While working in the high school, he keeps his teaching methods on par with his university style, but sometimes will tailor an example to a teen setting. He says there is no need to ‘dumb’ down the lessons. And, he readily admits the teenagers are not the only ones who benefit. Being able to step into a high school and teach younger students has turned out to be just as satisfying for him.
“Instructing at Agassiz has been a rewarding experience. Connecting with the youth and witnessing them transition into young mature adults ready to take on the world is an honour,” he says. “Agassiz Secondary is so warm and welcoming — I felt like I was a part of their teaching staff. This is a great program that I hope UFV continues to offer as it provides a progressive transition to university from high school.”
Hilary Kennedy, who until her upcoming retirement coordinated programming for UFV in Hope and Agassiz, says the agreement between UFV and the Fraser-Cascade School District, which was finalized in 2009, has grown in popularity with each year. And it’s a great way to bring experienced university instructors into the high school to teach introductory first-year credit courses.
“The goal of the program is to provide high school students with the opportunity of experiencing what life as a university student will be like, to explore a program path, and to gain the advantage of graduating with university credits in their portfolio,” says Kennedy.
The high school students are only responsible for their text books and classroom supplies. Kennedy explains that a working committee, made up of UFV and School District 78 staff, meets regularly to discuss potential courses and students also provide input on which courses will be of interest.
Grade 12 student Brie Robotham appreciates the opportunity to test drive UFV courses while still in high school. She has taken two UFV dual-credit courses.

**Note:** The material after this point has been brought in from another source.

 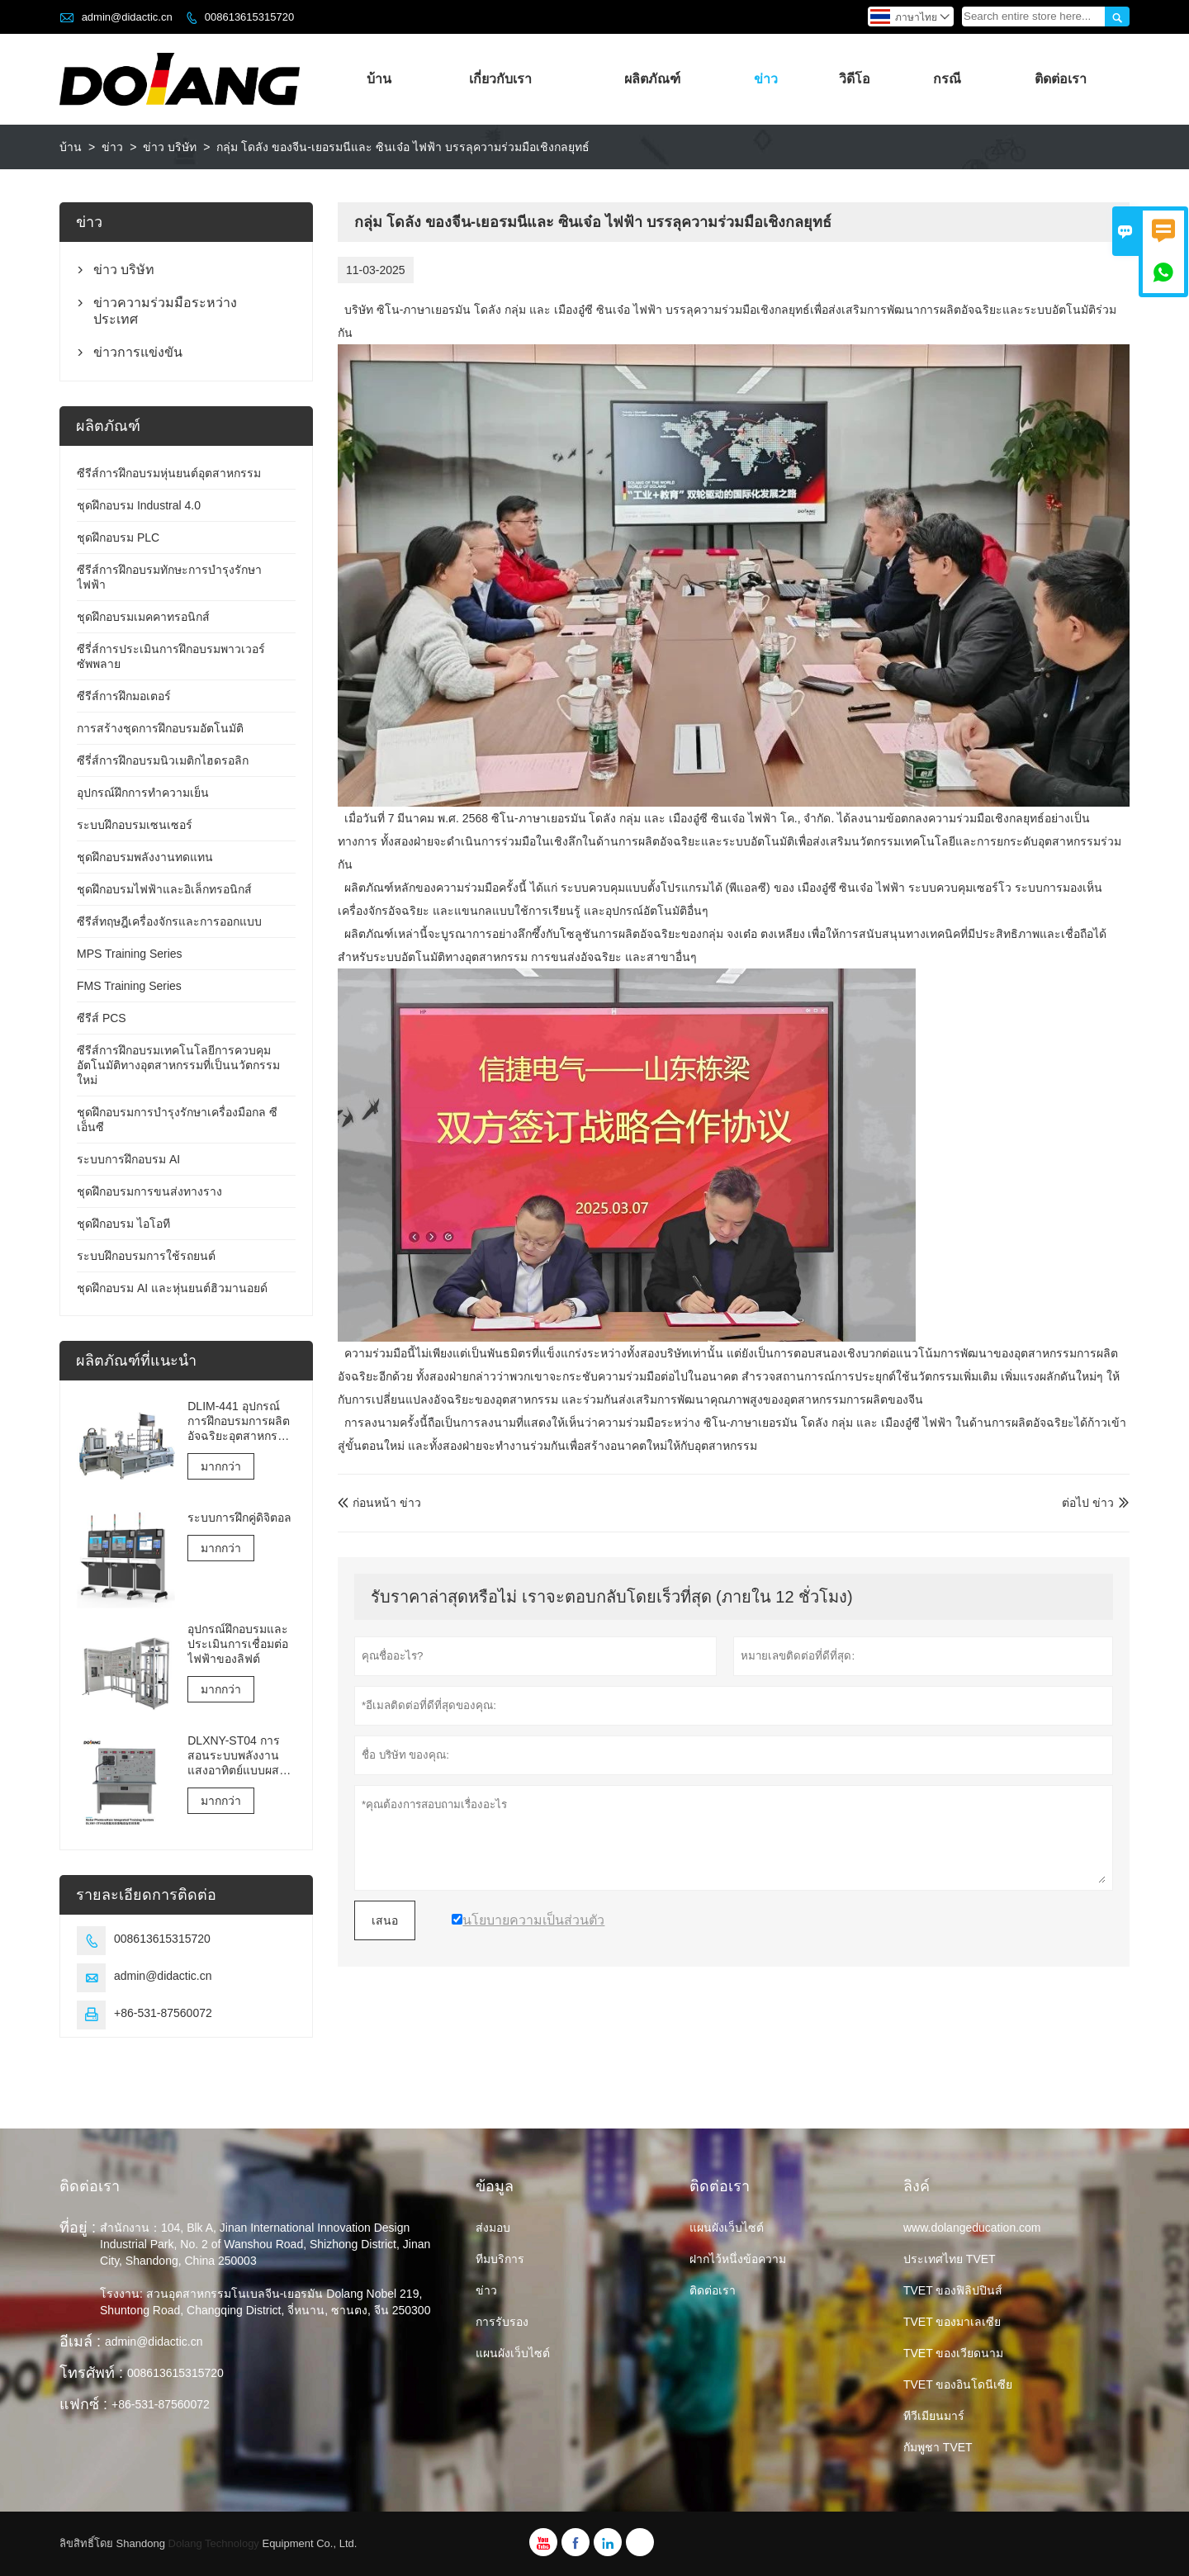 I want to click on ชุดฝึกอบรมพลังงานทดแทน, so click(x=145, y=857).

“The dual credit courses offered at AESS have been extremely beneficial to myself and others,” she says. “I have been given the chance to explore interests that I’d otherwise have to wait until I’m older to experience. The courses have also given me a chance to take an actual university course before my time there. It has given me knowledge on what to expect when I leave AESS, and I find it both helpful as well as exciting.”
Over the past few years, UFV has offered an introductory psychology course, a first-year acting course, and three kinesiology courses that range from Active Living, to Contemporary Health Issues and an introduction to Kinesiology. A criminology course is currently running. Instructors from UFV who have taken part in the Agassiz program include Brian Justin and Joanna Sheppard of Kinesiology, Joanna Redfern of Theatre, Wayne Podrouzek of Psychology, and Kevin Burk of Criminology/Criminal Justice. Kennedy notes that all classes take place in a classroom within Agassiz Secondary and are arranged not to conflict with other extra-curricular programs.